Göksenin Yıldırım’ı Türkiye’de sizden başka kimsenin tanımaması, yani hikayesini bilmemesi normal mi?
Değil. Fakat unutmayın ki biz Asya-Pasifik bölgesinde değiliz. Modellerin isimleri pek gündeme gelmez; onlar daha ziyade görünümleriyle tanınırlar. Nitekim, Göksenin Bey’e de “Heineken Guy, Levi’s Boy, Nokia Man” vs. diyorlar, rol aldığı reklamlardan dolayı. Ve en önemlisi, Göksenin Bey’in adını değiştiriyorlar. Telaffuz edilmesi zor, uzun bir ismi var çünkü. Uzakdoğu’da Goku Sky adıyla anılıyor.
Sizin romanlarınızı okurken büyük bir merak sarıyor insanı. Fink’te okur neyi merak edecek sizce?
Güzel soru. Hikayenin “devamını” değil, bir sonraki sürprizi merak edeceğini öngördüm. Yani kargodan 60-70 paket gelmiş. Ve siz birini açarken “Acaba diğerinde ne var?” diye düşünürsünüz ya, öyle bir duygu oluşsun istedim.
Bunu başardığınızı söyleyebilirim. Zira olaylar gitgide daha çılgınca bir hal alıyor.

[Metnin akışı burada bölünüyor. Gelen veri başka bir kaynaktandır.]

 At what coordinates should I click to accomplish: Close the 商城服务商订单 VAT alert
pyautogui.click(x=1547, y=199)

Bunu duyduğuma sevindim. [Gülümsüyor.]
Z KUŞAĞININ SAYGISINI KAZANMAK
Fink’te seci (düzyazıda kafiye) sanatı ile tanıştırıyorsunuz bizi. Seci, metindeki birkaç cümlede görülür genellikle. Bu sanatı romanda baştan sona kullanan ilk romancısınız. Diğer romanlarınızdan farklı olarak bu sanatı seçmenizin özel bir nedeni var mı?

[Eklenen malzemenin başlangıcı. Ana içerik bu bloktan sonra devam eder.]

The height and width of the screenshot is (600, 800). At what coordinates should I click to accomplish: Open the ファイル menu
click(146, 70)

Var. Gençlerle, Z Kuşağıyla bağ kurabilmek. Masum, zeki, rap dinleyen, dikkati dağınık bir kuşağa hitap edebilmek. “Kimi ihtiyarlarda iş var aslında” diye düşünmeleri hoşuma gider.
Gerçekten Z Kuşağı için mi yazdınız Fink’i?
Öncelikle onlar için evet. Ben de yüzde 30 oranında Z kuşağındanım.
O nasıl oluyor?
İnsanlar kendi jenerasyonlarının ötesinde, gerisinde olabilirler. Aslında, binyıllar boyunca kuşaklar arasında pek fark yoktu. Z Kuşağını önemli kılan, onların bir yenilikler çağında yaşamaları. Daha doğrusu, yepyeni bir dünyaya doğmuş olmaları. Paradigmanın değiştiği bir dünyanın çocukları Z’ler. Sanatçıların, Z ile bağ kurabilmeleri de bu çağın dinamiklerini anlamalarıyla mümkün. Aksi takdirde, Z’ler kendi kendilerine yetecekler ve ihtiyarları bırakın eleştirmeyi, hiç hesaba bile katmayacaklar.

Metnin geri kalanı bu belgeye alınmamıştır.